# Code for "Measuring Under- and Overreaction in Expectation formation"

Python and STATA code for "Measuring Under- and Overreaction in Expectation formation" by Simas Kucinskas and Florian Peters.

## Replication instructions

Results in the paper can be replicated by running

> ./run_all

on a command line interface (e.g. the Terminal app on Mac OS).
Provided that Python and STATA, and LaTeX, along with the relevant packages, 
are installed, system requirements are met, and system paths to Python STATA are set, 
this bash script should work out of the box on Linux and MacOS machines. The scripts 
will *not* run on Windows. In that case, the scripts should be helpful for understanding
the structure of the code, and the sequence of the analysis. The Python and STATA code itself
works across platforms, including on Windows.

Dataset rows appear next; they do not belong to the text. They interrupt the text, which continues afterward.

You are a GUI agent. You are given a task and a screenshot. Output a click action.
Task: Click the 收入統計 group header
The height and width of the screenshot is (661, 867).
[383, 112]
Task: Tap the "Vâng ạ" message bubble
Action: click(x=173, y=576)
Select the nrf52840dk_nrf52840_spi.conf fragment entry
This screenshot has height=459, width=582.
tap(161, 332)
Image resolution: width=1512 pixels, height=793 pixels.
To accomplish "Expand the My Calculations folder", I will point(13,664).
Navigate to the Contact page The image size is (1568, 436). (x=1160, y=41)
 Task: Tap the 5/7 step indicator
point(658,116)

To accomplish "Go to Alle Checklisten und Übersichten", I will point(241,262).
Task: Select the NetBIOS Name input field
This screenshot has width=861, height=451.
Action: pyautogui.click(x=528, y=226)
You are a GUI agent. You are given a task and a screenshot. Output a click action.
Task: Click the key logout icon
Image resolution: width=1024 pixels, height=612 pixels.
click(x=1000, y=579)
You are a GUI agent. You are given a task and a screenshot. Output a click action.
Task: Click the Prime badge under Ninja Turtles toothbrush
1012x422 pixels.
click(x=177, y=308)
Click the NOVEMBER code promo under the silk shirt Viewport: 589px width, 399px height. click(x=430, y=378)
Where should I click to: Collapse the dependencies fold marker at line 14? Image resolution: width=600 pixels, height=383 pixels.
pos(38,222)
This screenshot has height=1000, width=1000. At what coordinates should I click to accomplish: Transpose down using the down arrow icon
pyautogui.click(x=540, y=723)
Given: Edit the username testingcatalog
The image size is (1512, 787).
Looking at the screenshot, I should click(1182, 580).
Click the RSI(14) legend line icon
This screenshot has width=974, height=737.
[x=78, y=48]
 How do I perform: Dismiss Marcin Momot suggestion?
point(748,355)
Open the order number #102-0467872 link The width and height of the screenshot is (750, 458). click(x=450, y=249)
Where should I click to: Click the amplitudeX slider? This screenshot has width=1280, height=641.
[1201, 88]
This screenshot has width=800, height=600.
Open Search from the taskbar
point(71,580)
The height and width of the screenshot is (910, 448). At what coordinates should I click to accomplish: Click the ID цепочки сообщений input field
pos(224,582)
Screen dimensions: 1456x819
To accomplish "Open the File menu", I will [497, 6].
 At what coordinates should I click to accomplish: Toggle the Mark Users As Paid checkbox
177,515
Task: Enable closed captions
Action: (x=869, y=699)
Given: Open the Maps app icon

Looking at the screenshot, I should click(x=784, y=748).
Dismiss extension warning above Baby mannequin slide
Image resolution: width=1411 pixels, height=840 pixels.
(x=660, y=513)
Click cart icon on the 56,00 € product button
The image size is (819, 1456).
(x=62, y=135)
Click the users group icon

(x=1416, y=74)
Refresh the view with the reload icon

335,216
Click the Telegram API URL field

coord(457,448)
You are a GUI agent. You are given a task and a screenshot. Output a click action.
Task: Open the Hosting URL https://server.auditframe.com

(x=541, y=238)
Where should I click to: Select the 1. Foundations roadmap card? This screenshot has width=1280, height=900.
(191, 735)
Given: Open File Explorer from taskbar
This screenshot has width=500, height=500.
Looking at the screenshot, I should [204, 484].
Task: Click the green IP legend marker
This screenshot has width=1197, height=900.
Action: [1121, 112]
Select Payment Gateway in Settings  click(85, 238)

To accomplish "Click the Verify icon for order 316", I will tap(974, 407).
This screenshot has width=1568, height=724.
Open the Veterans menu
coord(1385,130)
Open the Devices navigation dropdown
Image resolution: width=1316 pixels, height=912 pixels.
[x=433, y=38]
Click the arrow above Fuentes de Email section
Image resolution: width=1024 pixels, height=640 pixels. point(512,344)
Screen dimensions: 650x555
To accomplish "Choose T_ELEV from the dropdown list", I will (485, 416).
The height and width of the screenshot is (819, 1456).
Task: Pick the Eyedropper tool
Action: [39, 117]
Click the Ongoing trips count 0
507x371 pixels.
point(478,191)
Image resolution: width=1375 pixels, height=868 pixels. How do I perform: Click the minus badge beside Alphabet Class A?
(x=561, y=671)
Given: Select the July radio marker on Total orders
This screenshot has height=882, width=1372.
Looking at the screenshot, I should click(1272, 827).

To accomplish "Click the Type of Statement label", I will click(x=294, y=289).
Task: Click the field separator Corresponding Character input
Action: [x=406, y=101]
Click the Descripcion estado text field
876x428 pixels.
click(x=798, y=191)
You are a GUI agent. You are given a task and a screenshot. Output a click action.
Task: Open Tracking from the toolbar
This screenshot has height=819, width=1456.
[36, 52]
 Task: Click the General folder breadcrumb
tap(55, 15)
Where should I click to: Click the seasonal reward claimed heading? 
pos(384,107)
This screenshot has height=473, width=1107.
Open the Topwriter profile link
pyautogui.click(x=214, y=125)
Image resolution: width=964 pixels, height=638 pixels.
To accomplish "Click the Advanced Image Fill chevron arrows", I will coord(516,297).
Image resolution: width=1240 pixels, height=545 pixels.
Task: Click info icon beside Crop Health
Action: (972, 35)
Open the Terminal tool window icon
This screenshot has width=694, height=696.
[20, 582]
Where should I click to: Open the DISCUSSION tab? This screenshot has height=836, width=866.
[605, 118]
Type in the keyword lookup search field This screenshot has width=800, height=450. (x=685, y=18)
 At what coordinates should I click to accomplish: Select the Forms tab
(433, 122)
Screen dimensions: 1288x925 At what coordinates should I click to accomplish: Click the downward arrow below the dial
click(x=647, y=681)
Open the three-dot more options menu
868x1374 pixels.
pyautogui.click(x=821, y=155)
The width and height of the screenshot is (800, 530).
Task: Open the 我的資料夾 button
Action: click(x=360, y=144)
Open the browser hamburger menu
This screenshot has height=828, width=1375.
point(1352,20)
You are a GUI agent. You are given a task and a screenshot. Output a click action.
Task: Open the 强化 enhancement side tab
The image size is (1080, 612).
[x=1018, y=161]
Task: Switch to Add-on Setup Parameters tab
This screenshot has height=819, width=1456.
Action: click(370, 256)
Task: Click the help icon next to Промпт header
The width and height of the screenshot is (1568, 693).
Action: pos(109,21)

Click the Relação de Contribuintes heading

For help on setting system paths to STATA:
https://www.stata.com/support/faqs/mac/advanced-topics/#:~:text=Any%20do%2Dfile%20that%20you,the%20do%2Dfile%20is%20running.

For help on setting system paths in general:
https://wpbeaches.com/how-to-add-to-the-shell-path-in-macos-using-terminal/

The command line call for STATA is version dependent. The bash script is written for STATA MP. If you have STATA SE or STATA BE
please update lines 54-59 in script "run_empirics"

 
## System requirements

Replication files require Python, STATA and LaTeX to be installed and the following packages to be loaded:
For Python: pandas, numpy, statsmodels
For STATA: reghdfe, ivreghdfe and winsor2
For LaTeX: XITS Math (fonts)

We recommend using the Anaconda distribution to get these Python packages and using 

> ssc install <package_name>

to install the necessary STATA packages.


## Sequence of analysis

Python is used to construct the datasets used in the empirical analysis.
The empirical analysis is then carried out with STATA. Then, graphs and
tables are constructed in Python (as well as some additional more
numerically intensive calculations that use the estimates obtained
with STATA, including the calibration exercise).


## Expected runtime

Performing the empirical analysis in run_all takes around 4 hours
on an Ubuntu laptop with 2.3GHz (4 cores) and 8GB RAM. 


## Sub-folder structure

The code that performs the analysis is located in ./measuring_expectations/.

The ./fixed_revisions/ folder holds fixed revisions of the data. This way,
parts of the analysis can be completed without running all of the code.
For example, to run the analysis of SPF data in STATA, one can set the directory 
to ./measuring_expectations/code/stata/ by typing

> cd /measuring_expectations/code/stata/

in the command line and then type in

> do run_all.do

in STATA to get the results. Provided that the relevant
input data is located in the ./fixed_revisions/ folder, the code will run
even if the user does not have Python installed. (Python is used to
construct consensus forecasts.)

## Unit tests

Python unit tests (using nosetests -- which should be installed
for the tests to run) are in ./measuring_expectations/python/tests.
These tests are included in ./run_all bash script. These unit tests
are run as part of the bash scripts.